Tyranny: good for business
No wonder more and more airlines are offering new connections to Malabo. International entrepeneurs have realised, as politicians have, that their businesses are not in peril with the current government or any other likely to succeed it. Such security does not apply to Equatorial Guinea’s people, whose human rights are violated on a daily basis. It seems corporation CEOs do not get news about Obiang’s policemen chasing after opposition leaders and sometimes torturing them to death. They also seem not to know that business is the preserve of the elite, that democracy is just a dream for the majority of the population either at home or in exile.
One learned observer of Equatorial Guinea who, oddly enough, does not travel there, explained last March 17 why businessmen choose this country for their activities:
“We have heard many times during the last years that Equatorial Guinea is changing. The truth is that real development has not taken place. What exists is an enormous development of Obiang’s entourage’s enterprises. These have made them incredibly rich while the majority of the population remains poor.”
He adds: “News coming from different parts of the country speak of little enthusiasm amongst the people entitled to register for the elections. They are tired of the same people governing all the time, no matter who the citizens vote for. Some reports also inform of irregularities.”
Travel: the great educator
In the meantime Obiang himself and his family also travel to Europe and the United States. On arrival he is greeted with flattery. In the April 12, 2006 press conference by United States Secretary of State Condoleezza Rice, she said: “Thank you very much for your presence here. You are a good friend and we welcome you.”
From time to time Obiang has to listen to “recommendations” and “suggestions” about governance and human rights on his trips abroad, but his bank accounts and properties keep on growing anyway. Neither do the admonitions affect the income of Western companies operating in Equatorial Guinea.
When criticism cuts him to the quick, he fights back and speaks his mind. He is right. Why the half-hearted criticism at the same time as they openly flatter him? This helps explain Obiang’s growing interest in China: a country he has visited five times in the last few years.

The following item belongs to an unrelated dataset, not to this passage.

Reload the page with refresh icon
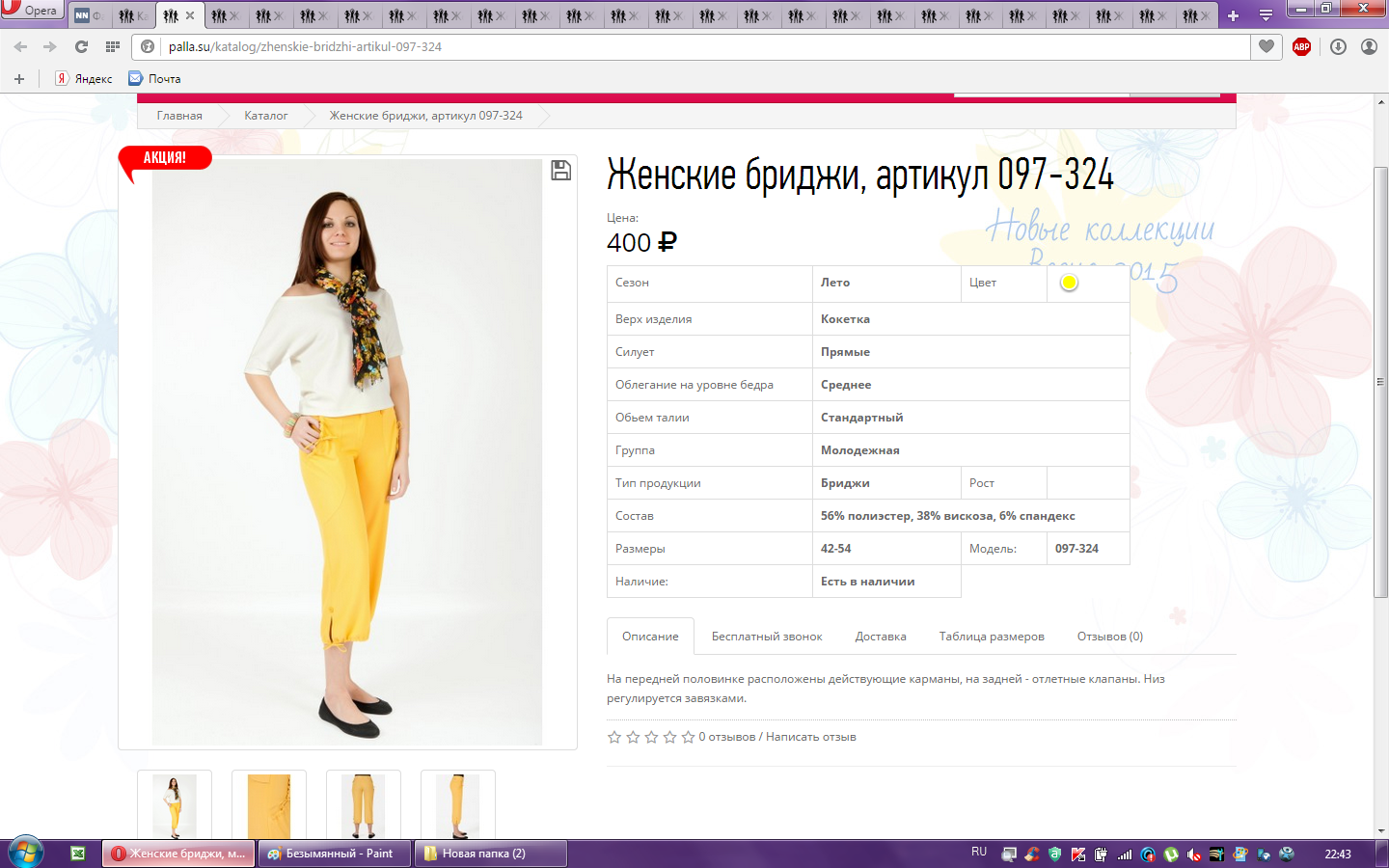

Obiang’s trips to Europe and the United States, generate new ones in their turn, from Western Prime Ministers and Foreign Affairs Ministers, from other high government officials and from big corporation CEOs. If two sandals and an ass were all it took Herodotus to write impressive reports of the political and social events he witnessed in his travels, what will these people write from their first class seats in an Airbus A330-300, equipped with “two meter long beds, wine cellar, 5-star chef, musical classics and video”?
Back home, after a two or three day visit to Equatorial Guinea, they declare the country has made important steps towards democracy, that the political situation has vastly improved, and last but not least, praise the outstanding environment for foreign investment. That is why people say travel broadens the mind. Maybe when Western airlines start giving seats to the thousands of people from Equatorial Guinea who have never flown with them, those people too will at last see the wonders of Equatorial Guinea so fulsomely described by foreign politicians and businessmen.
Moral: increase international air connections with Equatorial Guinea.